**Aim of the exercise**
Copying task for the records below: reproduce each one exactly and drop the pictures.
Information supplied section start
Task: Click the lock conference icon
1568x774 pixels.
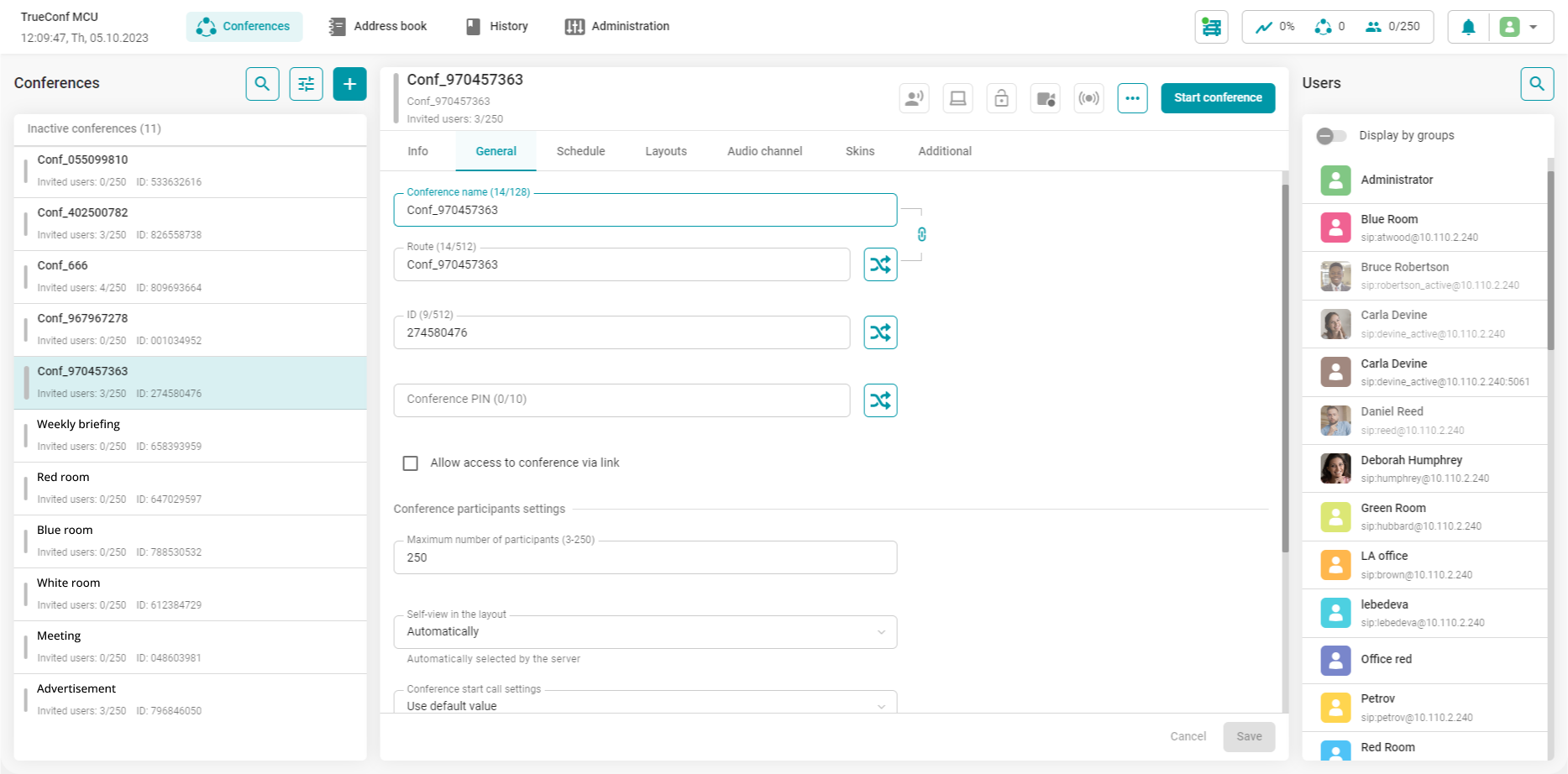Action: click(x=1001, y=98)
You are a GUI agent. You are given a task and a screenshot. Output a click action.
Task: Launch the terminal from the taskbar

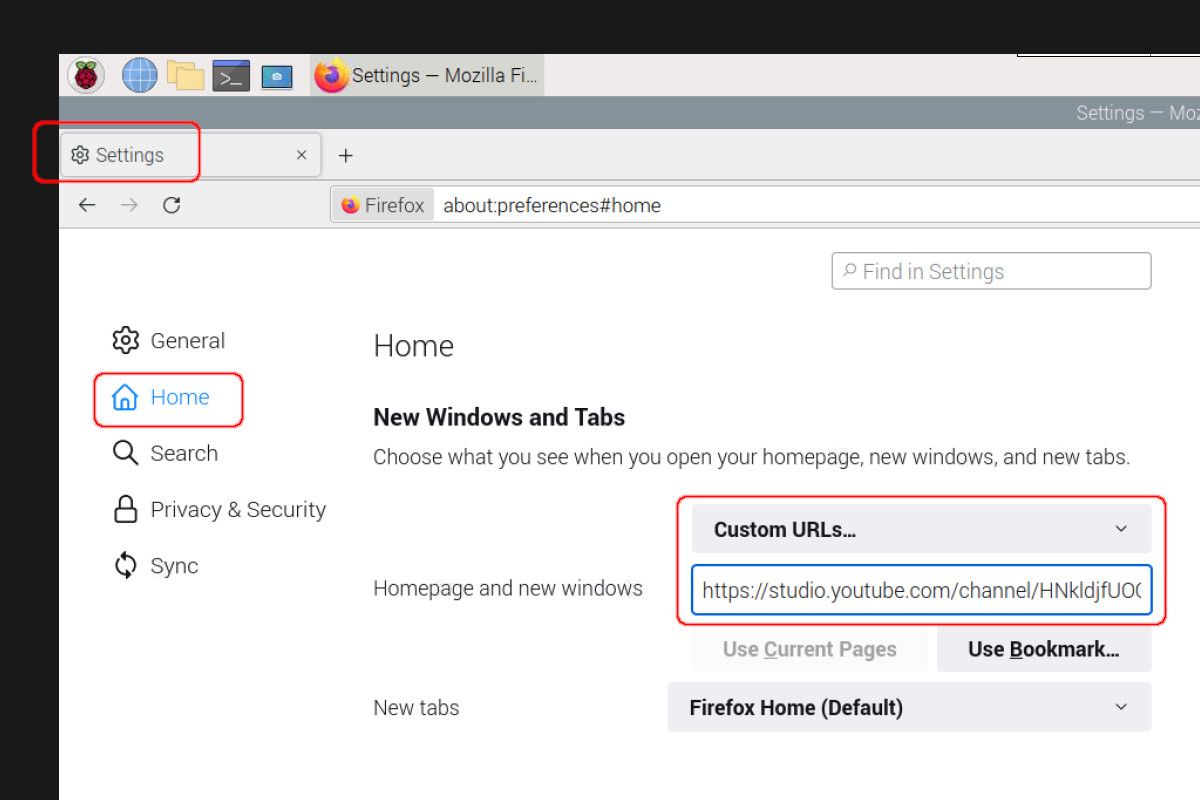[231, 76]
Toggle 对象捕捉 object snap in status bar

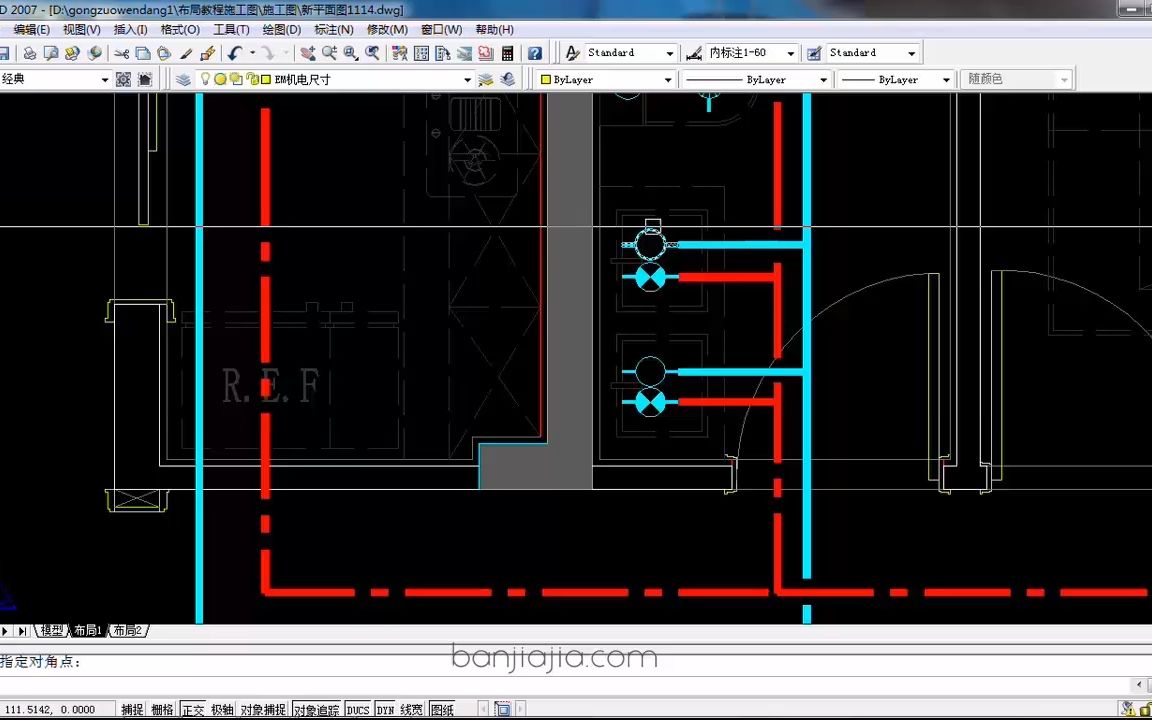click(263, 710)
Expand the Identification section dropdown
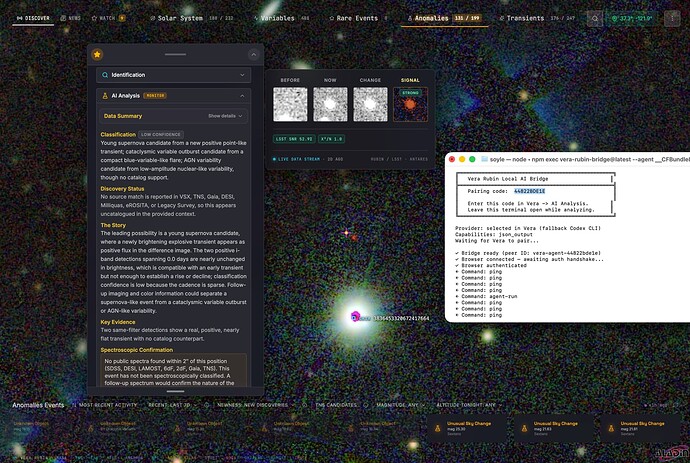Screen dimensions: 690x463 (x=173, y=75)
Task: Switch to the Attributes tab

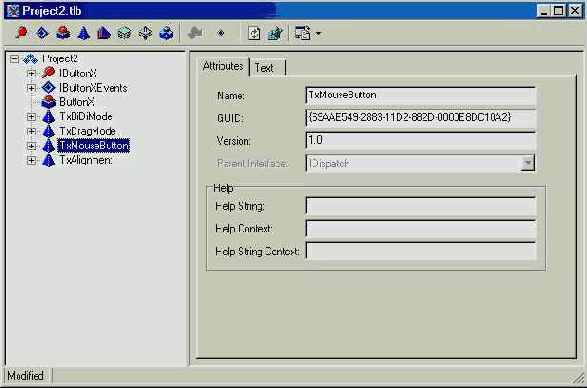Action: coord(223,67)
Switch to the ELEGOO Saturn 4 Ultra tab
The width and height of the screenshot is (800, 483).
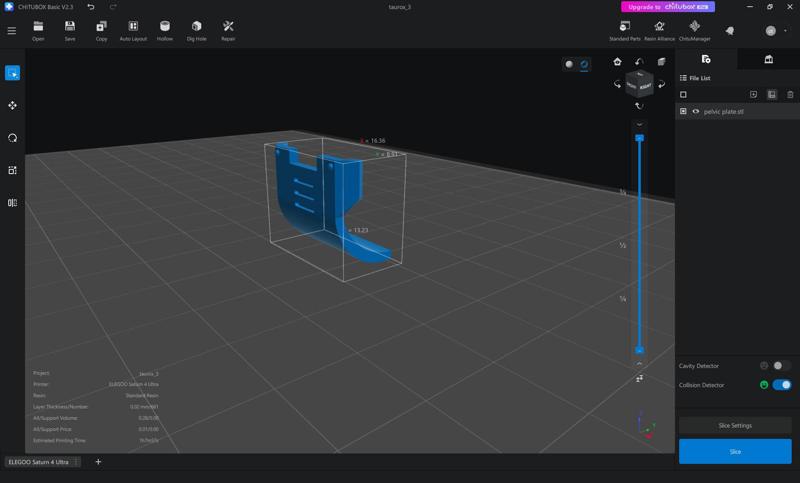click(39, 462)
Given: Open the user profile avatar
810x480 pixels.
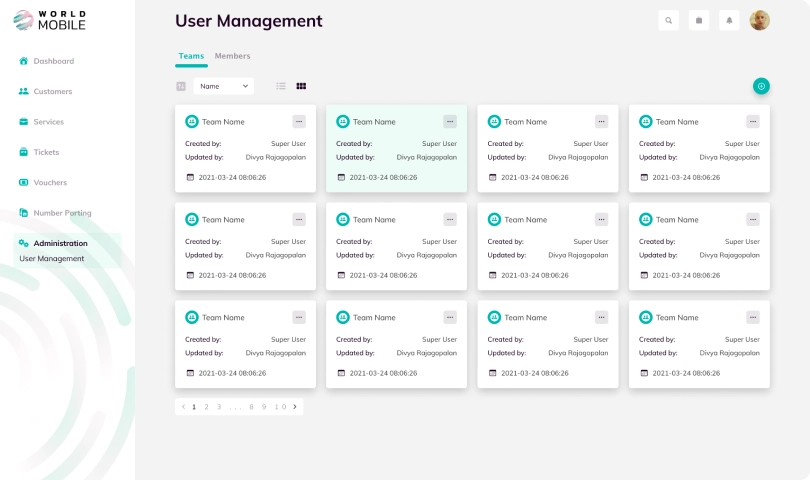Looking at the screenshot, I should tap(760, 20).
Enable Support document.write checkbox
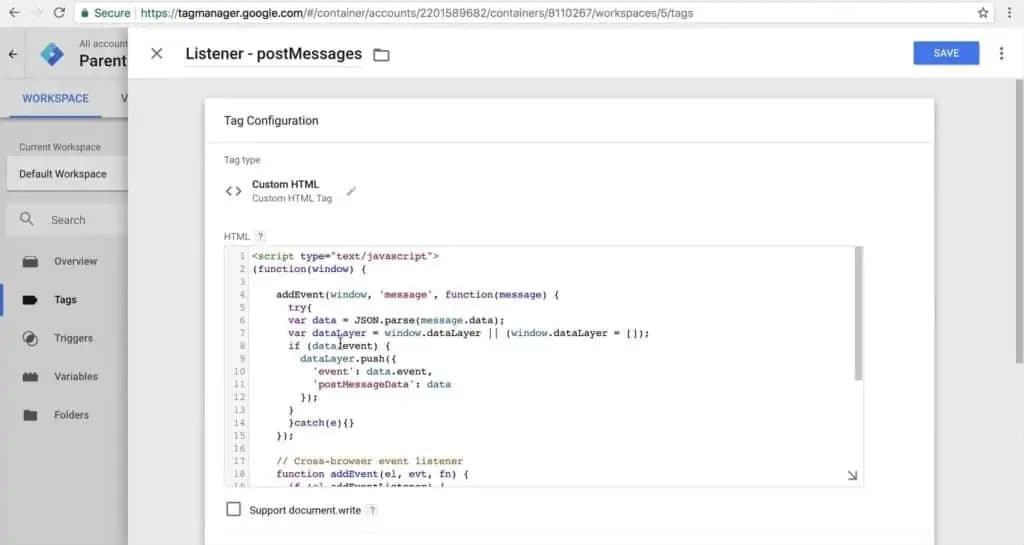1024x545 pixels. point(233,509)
Information supplied section end
**Reply**
Task: Click the lock conference icon
1568x774 pixels.
Action: click(x=1001, y=98)
You are a GUI agent. You are given a task and a screenshot. Output a click action.
Task: Launch the terminal from the taskbar

[231, 76]
Toggle 对象捕捉 object snap in status bar

click(263, 710)
Expand the Identification section dropdown
Screen dimensions: 690x463 (x=173, y=75)
Task: Switch to the Attributes tab

Action: coord(223,67)
Switch to the ELEGOO Saturn 4 Ultra tab
The width and height of the screenshot is (800, 483).
click(39, 462)
Given: Open the user profile avatar
810x480 pixels.
Looking at the screenshot, I should tap(760, 20).
Enable Support document.write checkbox
1024x545 pixels. point(233,509)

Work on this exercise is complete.